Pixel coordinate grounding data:
##########

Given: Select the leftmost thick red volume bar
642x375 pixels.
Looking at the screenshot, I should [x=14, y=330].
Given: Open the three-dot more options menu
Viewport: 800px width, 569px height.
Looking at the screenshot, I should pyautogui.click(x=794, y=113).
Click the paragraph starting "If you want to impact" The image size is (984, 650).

##########

__What the exercise asks__
From the entries above, show each line that includes the string "Given".

__Output of the exercise__
Given: Select the leftmost thick red volume bar
Given: Open the three-dot more options menu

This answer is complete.